En effet, lors de son entrevue périodique avec les représentants des médias nationaux diffusée sur la télévision nationale ENTV, dans la soirée du 1er mai, le Président de la République, Abdelmadjid Tebboune; s’est prononcé sur la politique monétaire non conventionnelle de l’économie Algérienne. Malgré l’important déficit budgétaire et la crise économique qui se profile; Tebboune a clairement exprimé son refus face au recours à la planche à billet et à l’endettement extérieur. 

Concernant le recours à la planche à billets, le chef de l’État a expliqué que cette méthode de financement risque de générer une forte inflation et déteindre négativement sur la catégorie moyenne des citoyens; engendrant l’effondrement du pouvoir d’achat des consommateurs Algériens. Face à ces conséquences, l’Algérie a écarté cette solution comme plan de sauvetage destiné à financer le déficit budgétaire de l’État; a souligné le président.

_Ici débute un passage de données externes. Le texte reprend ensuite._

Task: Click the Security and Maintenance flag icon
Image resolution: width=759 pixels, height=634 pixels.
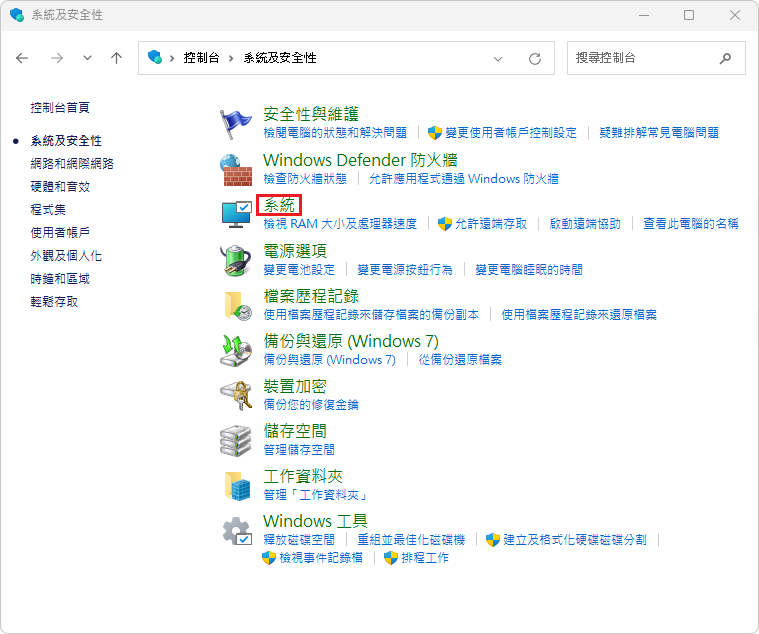Action: click(236, 122)

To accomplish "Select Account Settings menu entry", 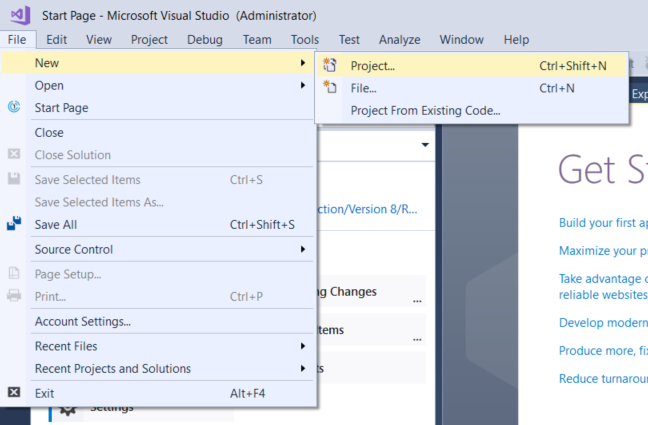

Il estime, pour sa part, que la solution réside dans l’intégration de l’économie informelle, qui représente selon lui « entre 6.000 et 10.000 milliards de dinars ». Au lieu d’imprimer des billets, Tebboune a opté pour l’idée d’emprunter de l’argent aux Algériens, relançant à l’occasion l’appel aux tenants de l’économie informelle pour injecter leur argent dans le circuit bancaire et intégrer la sphère économique formelle.

« Ils sont prêts à intégrer l’économie, donnons-leur des garanties », a-t-il avancé avant d’ajouter « nous ne connaissons pas bien notre économie car ce qui est bancable représente 50% de l’économie », a-t-il signalé en faisant référence au poids de l’économie parallèle dans le pays.

Tebboune dit « non » à l’endettement extérieur

« L’endettement extérieur va nous faire perdre notre souveraineté »; a averti Tebboune, confiant que cette alternative toucherait à la souveraineté du peuple, citant au passage la fameuse expérience douloureuse du début des années 1990; suite au recours à l’aide financière du FMI.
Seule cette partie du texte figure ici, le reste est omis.